Top of DATA FOR REVIEW
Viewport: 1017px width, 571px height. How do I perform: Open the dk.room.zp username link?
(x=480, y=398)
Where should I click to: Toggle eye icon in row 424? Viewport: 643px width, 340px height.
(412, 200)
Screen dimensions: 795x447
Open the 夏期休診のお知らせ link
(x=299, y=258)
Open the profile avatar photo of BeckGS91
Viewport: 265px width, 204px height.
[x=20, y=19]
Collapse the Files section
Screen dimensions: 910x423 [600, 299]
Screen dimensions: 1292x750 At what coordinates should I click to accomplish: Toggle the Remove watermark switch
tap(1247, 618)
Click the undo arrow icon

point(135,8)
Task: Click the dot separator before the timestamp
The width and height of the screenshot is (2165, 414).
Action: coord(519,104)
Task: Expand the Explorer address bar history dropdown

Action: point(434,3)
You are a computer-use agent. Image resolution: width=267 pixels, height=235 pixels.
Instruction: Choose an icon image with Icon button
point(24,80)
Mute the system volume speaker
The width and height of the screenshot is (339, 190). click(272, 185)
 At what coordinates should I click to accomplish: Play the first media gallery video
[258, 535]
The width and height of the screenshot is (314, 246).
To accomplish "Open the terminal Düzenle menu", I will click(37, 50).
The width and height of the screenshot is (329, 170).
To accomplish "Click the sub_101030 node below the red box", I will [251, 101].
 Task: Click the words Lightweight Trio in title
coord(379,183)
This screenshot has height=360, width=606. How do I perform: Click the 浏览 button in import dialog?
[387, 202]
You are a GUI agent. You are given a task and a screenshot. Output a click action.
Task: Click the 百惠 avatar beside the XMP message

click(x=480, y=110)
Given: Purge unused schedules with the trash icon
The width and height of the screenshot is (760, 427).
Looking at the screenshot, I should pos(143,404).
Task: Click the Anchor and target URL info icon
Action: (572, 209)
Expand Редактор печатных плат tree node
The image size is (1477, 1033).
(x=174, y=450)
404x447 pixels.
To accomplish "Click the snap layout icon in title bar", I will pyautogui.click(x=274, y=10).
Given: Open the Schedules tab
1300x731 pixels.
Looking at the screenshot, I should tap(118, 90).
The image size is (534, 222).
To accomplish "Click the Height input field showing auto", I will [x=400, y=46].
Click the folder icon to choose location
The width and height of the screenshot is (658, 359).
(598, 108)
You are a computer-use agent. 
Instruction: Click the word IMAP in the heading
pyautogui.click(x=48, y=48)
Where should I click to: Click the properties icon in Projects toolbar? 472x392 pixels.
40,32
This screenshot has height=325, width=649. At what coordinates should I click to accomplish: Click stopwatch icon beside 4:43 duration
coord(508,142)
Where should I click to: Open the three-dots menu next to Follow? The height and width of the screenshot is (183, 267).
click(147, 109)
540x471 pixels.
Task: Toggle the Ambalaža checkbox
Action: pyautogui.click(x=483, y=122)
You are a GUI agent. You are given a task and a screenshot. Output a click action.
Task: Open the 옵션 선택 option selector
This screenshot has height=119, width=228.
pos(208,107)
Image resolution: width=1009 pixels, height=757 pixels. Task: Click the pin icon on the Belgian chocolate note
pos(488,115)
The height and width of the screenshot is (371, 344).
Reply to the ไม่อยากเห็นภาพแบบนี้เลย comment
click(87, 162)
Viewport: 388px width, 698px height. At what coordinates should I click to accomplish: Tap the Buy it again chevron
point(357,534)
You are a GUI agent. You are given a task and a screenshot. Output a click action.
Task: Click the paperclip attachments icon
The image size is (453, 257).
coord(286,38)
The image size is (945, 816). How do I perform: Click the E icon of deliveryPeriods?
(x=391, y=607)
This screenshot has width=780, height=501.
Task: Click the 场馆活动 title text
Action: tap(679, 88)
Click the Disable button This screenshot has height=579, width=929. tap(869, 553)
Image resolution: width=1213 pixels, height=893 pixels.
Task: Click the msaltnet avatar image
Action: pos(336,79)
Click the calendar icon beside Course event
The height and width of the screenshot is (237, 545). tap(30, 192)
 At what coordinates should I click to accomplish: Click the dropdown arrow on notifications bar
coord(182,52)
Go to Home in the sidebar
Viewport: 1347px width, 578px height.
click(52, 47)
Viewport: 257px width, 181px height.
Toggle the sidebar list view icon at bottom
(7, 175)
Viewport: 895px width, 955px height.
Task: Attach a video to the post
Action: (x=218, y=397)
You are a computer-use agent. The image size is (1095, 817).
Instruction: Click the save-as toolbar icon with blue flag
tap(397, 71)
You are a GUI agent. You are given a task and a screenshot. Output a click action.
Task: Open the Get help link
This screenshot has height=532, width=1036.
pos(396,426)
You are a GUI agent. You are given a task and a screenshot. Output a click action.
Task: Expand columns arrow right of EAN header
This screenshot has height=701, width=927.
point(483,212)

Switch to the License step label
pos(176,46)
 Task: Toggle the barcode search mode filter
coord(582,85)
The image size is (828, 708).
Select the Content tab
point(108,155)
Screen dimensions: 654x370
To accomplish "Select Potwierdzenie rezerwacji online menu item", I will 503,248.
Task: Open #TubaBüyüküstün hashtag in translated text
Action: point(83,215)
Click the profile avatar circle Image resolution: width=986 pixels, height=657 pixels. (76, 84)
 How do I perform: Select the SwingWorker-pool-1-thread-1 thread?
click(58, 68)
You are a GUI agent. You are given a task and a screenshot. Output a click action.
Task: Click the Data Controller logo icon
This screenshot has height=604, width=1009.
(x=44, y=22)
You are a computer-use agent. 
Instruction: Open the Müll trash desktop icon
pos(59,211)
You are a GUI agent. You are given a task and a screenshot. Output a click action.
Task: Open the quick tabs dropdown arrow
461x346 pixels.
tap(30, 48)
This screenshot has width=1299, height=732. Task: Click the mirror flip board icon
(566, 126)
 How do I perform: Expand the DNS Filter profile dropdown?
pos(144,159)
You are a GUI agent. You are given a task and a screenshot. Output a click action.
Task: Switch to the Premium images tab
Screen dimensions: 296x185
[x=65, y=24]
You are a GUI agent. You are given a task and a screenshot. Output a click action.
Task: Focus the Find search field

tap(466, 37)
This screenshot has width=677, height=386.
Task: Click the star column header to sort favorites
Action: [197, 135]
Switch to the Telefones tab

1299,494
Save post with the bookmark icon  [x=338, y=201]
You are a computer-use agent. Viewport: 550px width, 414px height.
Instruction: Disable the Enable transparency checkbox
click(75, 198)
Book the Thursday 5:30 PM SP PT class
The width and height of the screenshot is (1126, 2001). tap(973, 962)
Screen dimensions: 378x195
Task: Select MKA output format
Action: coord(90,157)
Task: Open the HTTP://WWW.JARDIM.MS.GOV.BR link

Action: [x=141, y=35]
Bottom of DATA FOR REVIEW
WHAT YOU SHOULD DO ::
Search the data for "computer". Copy each line that has it.

RESULT OF THIS TASK ::
You are a computer-use agent. Image resolution: width=267 pixels, height=235 pixels.
You are a computer-use agent. 
You are a computer-use agent. The image size is (1095, 817).
You are a computer-use agent. 
You are a computer-use agent. Viewport: 550px width, 414px height.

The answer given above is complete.